А Митька, влетев в избу, возвестил торжественно, так, как это он может, – с присвистом:
– Привел! Эка! Привел. Кого? Эх, ты! Чай, Никиту Сеченыча Гурьянова. Вот он. Во-та, – и ввел в избу Никиту.
Филат оторопело попятился, а Митька взвился:
– Что-о-о! Язык потерял? Это он… он, Никита Семеныч, а не с того свету… И Серко пришел. И прямо во двор. Во-от. Столько лет дома не был, а двор свой нашел.
Тогда Филат шагнул вперед, обнял Никиту:
– Никита Семеныч! А мы думали, где-то кости свои растерял Никита Семеныч? А он – вот он, – и засуетился. – Эх, угостить бы тебя… Да ведь нам, единолишникам, хвост – ой, как! – прикрутили, – и тут же спохватился. – А впрочем, что-то найдется. Найдется… Матреша! Дай-ка. Там у меня в подполе, – и, подойдя к печке, еще громче крикнул: – Матреша!
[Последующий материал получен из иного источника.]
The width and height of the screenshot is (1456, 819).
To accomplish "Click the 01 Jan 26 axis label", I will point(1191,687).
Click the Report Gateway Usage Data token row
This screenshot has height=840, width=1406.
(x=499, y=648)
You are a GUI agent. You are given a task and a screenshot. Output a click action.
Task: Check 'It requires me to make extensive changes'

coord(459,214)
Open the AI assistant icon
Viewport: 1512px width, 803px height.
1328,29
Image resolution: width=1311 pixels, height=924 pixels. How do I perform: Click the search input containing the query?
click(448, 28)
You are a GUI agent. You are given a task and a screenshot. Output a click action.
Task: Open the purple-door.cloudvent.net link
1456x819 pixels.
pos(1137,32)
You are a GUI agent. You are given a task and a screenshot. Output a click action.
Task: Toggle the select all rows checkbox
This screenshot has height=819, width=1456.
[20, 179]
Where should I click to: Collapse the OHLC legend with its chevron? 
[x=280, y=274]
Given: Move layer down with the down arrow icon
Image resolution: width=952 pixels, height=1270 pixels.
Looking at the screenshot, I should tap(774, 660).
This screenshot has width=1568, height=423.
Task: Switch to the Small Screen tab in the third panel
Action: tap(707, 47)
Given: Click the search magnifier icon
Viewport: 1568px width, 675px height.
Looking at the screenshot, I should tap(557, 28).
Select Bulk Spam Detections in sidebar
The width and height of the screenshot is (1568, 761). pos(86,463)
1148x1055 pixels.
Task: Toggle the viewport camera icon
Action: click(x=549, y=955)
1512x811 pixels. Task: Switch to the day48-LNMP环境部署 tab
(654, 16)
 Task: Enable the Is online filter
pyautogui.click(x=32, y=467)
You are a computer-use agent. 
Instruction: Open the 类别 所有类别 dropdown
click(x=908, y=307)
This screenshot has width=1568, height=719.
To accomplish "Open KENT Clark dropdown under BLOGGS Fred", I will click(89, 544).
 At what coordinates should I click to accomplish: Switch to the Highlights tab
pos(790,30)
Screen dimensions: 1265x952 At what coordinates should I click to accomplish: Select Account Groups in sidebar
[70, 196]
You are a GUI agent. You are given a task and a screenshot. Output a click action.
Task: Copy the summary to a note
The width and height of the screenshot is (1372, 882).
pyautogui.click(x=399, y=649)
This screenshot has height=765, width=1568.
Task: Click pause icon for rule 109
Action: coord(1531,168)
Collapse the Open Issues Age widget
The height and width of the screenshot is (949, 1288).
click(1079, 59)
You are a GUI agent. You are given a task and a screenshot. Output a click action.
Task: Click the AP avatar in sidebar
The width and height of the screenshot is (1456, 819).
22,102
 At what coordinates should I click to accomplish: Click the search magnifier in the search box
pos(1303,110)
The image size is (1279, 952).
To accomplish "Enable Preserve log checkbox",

Да что ты дрыхнешь. Гляди-ка, кто прискакал.
Матреша слезла с печки. Кутаясь в шаль, она подошла к Никите, расширенными глазами посмотрела на него и, подавая руку, сказала:
– Здравствуй, кум. Здравствуй, кормилец. Один ай с кем вернулся?
Никита развязно и даже с каким-то цинизмом, шагнув к столу, расчесывая перед потускневшим зеркалом голову железной расческой, произнес:
– Нашел было одну, да пришлось покинуть. В один час сколупнулась и оставила меня вдовцом. Илью, бают, кокнули. Зинка на металлзавод сиганула… и остался я один, как колышек в поле.
– А Анка? Она, чай, по родне твоей таскается, – напомнила Матреша Никите про его младшую дочь – девчонку.